Lotto et Mathilde ; Mathilde et Lotto – fusionnels, inséparables, fiévreux, tandis que Shakespeare et les tragédies grecques teintent leur vie d’un feu crépusculaire qui s’apprête à embraser les corps et tout ce qui couve dans l’ombre.

« Entre leurs deux peaux, le plus fin des espaces, à peine assez pour l’air, pour ce voile de sueur qui à présent refroidissait. Et pourtant, un troisième personnage, leur couple, s’y était glissé. »

Le héros grec, la Pygmalion

Si cette certitude s’émousse peu à peu, si Mathilde devient reine [déchue] à l’hémistiche du texte, voyant à son tour son enfance exposée au grand jour, Lotto apparaît dès l’incipit comme le soleil de cette union, celui qui concentre son énergie : « c’est lui qui brille ».

C’est lui qui fait entrer dans son champ gravitationnel tous ceux qui les entourent, Mathilde et lui, ces amis qui reviennent fêter le passage du temps, année après année – ce temps qui n’est autre qu’une spirale.
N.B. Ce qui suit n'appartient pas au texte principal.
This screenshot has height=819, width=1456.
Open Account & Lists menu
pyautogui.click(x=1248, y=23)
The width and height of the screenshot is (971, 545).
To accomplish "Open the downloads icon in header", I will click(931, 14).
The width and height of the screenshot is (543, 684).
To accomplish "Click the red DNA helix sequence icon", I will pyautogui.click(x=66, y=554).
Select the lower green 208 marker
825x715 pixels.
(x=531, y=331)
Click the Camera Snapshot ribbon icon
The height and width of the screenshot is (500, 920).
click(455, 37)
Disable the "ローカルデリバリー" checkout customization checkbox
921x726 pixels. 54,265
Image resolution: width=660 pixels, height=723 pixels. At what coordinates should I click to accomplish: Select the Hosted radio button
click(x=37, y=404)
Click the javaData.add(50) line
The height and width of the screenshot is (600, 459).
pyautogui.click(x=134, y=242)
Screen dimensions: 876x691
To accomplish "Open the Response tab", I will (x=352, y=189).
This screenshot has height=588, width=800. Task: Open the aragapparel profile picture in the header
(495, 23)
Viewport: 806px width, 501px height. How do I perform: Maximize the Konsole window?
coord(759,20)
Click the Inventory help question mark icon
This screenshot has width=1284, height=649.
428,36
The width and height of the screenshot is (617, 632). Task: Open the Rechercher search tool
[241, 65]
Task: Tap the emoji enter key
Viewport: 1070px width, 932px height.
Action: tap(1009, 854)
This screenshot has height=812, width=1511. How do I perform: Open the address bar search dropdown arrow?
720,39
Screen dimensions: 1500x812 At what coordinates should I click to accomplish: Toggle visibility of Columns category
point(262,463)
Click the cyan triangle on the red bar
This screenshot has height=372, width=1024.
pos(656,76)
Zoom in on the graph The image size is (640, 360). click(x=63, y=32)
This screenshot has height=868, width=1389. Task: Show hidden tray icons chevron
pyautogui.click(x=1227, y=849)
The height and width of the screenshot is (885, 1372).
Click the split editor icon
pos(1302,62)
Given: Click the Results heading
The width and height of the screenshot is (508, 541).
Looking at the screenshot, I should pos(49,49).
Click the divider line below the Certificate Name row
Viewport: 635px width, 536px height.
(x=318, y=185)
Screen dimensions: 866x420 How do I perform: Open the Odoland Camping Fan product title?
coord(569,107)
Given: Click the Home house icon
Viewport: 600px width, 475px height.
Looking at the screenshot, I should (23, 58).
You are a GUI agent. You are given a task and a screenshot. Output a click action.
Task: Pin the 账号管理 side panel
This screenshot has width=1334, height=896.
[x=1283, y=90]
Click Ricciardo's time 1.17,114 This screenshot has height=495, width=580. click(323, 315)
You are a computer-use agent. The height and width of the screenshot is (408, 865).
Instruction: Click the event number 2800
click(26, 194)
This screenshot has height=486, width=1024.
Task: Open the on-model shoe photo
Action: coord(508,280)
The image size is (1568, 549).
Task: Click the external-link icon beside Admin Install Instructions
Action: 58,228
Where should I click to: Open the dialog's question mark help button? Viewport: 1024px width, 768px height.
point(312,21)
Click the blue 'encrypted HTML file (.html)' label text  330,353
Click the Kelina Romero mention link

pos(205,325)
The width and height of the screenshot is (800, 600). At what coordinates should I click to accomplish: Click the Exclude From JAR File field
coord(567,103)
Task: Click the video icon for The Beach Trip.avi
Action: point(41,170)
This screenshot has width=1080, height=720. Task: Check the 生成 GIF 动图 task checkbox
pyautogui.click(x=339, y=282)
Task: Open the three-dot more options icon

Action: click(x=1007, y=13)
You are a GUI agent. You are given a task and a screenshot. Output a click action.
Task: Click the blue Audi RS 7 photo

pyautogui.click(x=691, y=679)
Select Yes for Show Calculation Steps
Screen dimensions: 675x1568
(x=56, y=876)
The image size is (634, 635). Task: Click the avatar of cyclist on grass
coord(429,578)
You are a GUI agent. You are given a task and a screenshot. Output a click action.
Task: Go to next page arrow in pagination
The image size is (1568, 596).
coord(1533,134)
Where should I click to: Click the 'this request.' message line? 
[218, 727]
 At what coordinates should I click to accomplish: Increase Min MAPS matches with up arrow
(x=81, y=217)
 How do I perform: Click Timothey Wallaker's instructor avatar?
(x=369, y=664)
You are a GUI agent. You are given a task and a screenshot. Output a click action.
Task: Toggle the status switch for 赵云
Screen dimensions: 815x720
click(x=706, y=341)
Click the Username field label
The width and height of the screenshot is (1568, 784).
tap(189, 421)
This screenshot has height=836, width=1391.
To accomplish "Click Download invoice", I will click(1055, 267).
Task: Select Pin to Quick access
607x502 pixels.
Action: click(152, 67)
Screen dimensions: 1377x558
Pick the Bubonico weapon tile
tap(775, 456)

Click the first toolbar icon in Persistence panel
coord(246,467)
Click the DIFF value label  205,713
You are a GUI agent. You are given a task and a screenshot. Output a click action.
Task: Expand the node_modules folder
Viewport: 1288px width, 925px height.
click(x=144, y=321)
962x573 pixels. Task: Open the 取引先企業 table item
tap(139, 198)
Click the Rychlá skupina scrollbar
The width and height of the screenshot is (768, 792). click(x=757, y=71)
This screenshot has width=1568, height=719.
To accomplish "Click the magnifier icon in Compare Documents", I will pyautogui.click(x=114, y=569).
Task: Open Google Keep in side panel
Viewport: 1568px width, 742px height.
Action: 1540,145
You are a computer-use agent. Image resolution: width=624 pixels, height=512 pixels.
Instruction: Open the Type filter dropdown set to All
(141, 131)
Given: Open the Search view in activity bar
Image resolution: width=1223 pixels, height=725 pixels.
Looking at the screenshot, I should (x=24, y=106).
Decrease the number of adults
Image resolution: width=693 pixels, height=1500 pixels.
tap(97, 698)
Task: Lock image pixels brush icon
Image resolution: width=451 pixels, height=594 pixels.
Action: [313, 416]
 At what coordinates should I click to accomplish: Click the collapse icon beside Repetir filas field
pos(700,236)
C’est d’ailleurs ainsi que se construit en partie ce livre, de nuit en nuit, laissant les années filer d’un paragraphe à l’autre, les dissensions se cristalliser ou se métamorphoser, rapprochements après disputes, suicides après trépas.

Ce seront ensuite les pièces de théâtre signées par Lotto qui nous feront traverser les années 2000, vers une maturité jamais atteinte, une rancœur – les scénarios répondent aux commentaires de l’épouse, aux arguments de l’époux, l’ascension étant teintée d’un je-ne-sais-quoi de trouble.

La seconde moitié du texte lèvera le voile et révélera les coulisses. Celle que Lotto voit comme « passive-agressive », celle sur qui tout repose, le quotidien et l’équilibre du génie, « elf[e] de minuit du mariage », est en réalité bien plus que cela – parce que les femmes sont toujours bien plus que cela, quoiqu’en pense l’artiste : « Des échos qui résonnent partout. Douloureuses, les manipulations en coulisses, la façon dont l’argent peut tromper le cœur. Mais oui. Appuie fort là où ça fait mal. »

Protectrice, Pygmalion qui œuvre dans l’ombre, la frêle Mathilde dévoilera alors son jeu, ses fêlures dont naissent sa force et sa soif insatiables : elle offrira l’objet tangible du reflet – la symbolique du miroir émaille le texte, glace brisée, lieu où se croisent les regards ou se reflètent des fantômes.

« Son reflet le regardait derrière le visage empourpré de Mathilde qui respirait si fort. Sa femme, un petit lapin pris au piège. Ce battement, cette pulsation en elle. Ses bras s’affaissèrent, son visage redevint pâle et elle s’écroula contre le miroir, qui craqua, et une fêlure lézarda leurs visages en deux moitiés iné...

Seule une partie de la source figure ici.